Sarebbe stato invitato dal gestore della struttura termale, Giovanni Corona, a titolo di amicizia. Questo – riporta il cartaceo – quanto avrebbe detto ieri sera agli investigatori della Procura di Cagliari Mauro Esu, portavoce del governatore della Sardegna Christian Solinas. Esu è stato sentito come persona informata sui fatti nell’inchiesta aperta dal pubblico ministero Giangiacomo Pilia sul pranzo “proibito” organizzato il 7 aprile scorso in un centro termale di Sardara: una quarantina di persone in tutto tra dirigenti della Regione, manager di aziende sanitarie, medici, ingegneri, vertici di enti strumentali, politici e militari riuniti in violazione delle prescrizioni anti-Covid previste per la zona arancione, in vigore in quei giorni.

Un banchetto interrotto da un blitz della Guardia Finanza di Sanluri che ha poi identificato e sanzionato 19 persone, mentre le altre sono riuscite a fuggire. Prima di Esu il pm Pilia aveva sentito per quasi due ore il gestore delle terme, che agli inquirenti avrebbe confermato di aver invitato parte degli ospiti, ma non tutti quelli che poi si sono presentati. In mattinata, invece, era stato ascoltato il colonnello Marco Granari, comandante del 151esimo Reggimento della Brigata Sassari, presente al pranzo e identificato dalla Gdf.

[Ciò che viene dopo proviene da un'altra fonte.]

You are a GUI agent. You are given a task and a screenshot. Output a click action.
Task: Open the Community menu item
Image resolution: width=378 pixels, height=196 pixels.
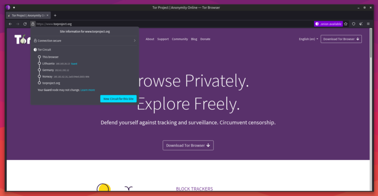pyautogui.click(x=180, y=39)
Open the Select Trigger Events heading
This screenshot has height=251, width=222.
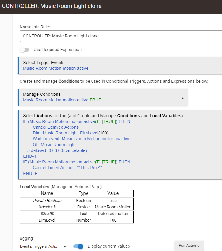click(44, 63)
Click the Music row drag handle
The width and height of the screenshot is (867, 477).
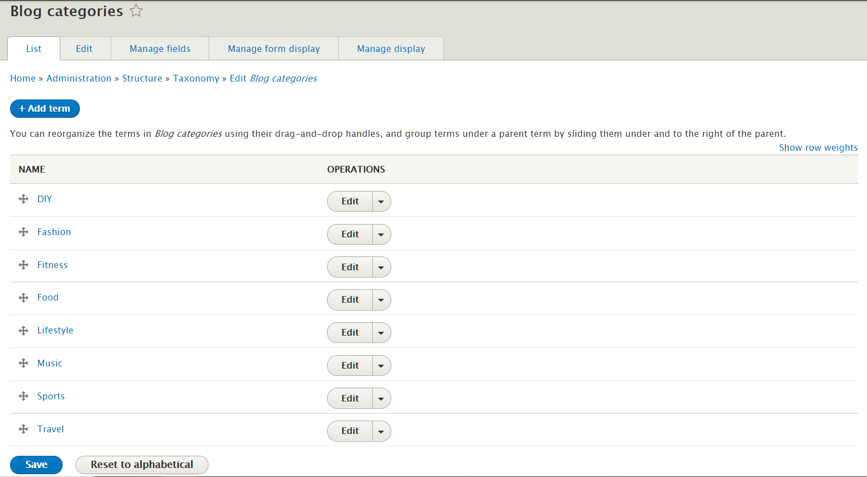(x=23, y=363)
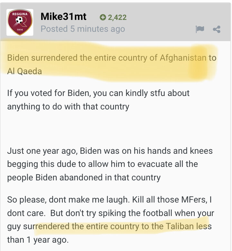Open the 'Posted 5 minutes ago' timestamp link

tap(83, 29)
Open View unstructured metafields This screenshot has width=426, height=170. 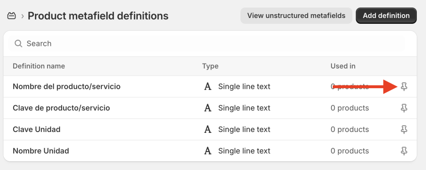(296, 15)
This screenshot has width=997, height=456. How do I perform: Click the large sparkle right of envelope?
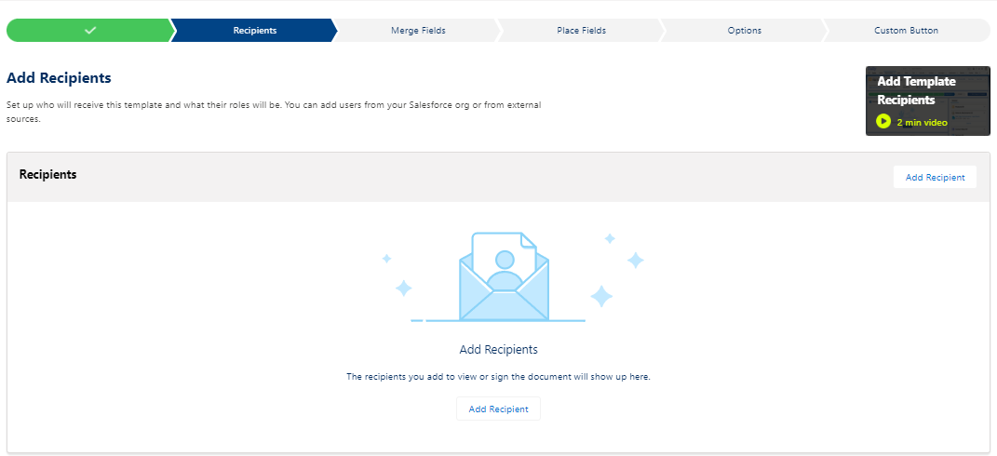pyautogui.click(x=601, y=296)
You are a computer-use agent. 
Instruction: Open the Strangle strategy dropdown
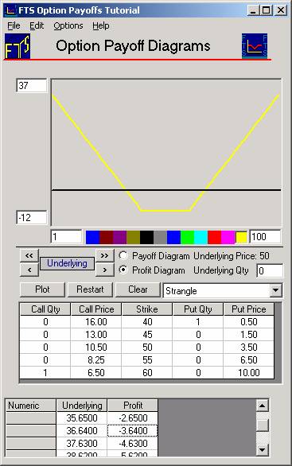(275, 290)
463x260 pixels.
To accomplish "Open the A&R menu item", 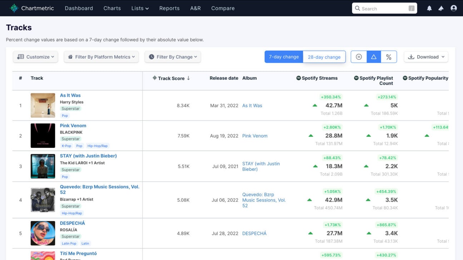I will pyautogui.click(x=195, y=8).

Oggi gli interrogatori proseguiranno con un calendario fitto che resta però riservato. Domani, con ogni probabilità, verrà sentito Umberto Oppus, sindaco di Mandas e direttore generale dell’assessorato regionale agli Enti locali. Il suo nome non è tra i 19 identificati, ma la sua presenza al pranzo è stata rivelata agli investigatori della Procura dal capo della Forestale, Antonio Casula, che aveva chiarito di essere stato a Sardara per motivi di lavoro: con lui ci sarebbero stati anche Sandro Murtas, ex amministratore delegato di Abbanoa, Pietrino Fois, commissario della Provincia di Sassari e lo stesso Esu.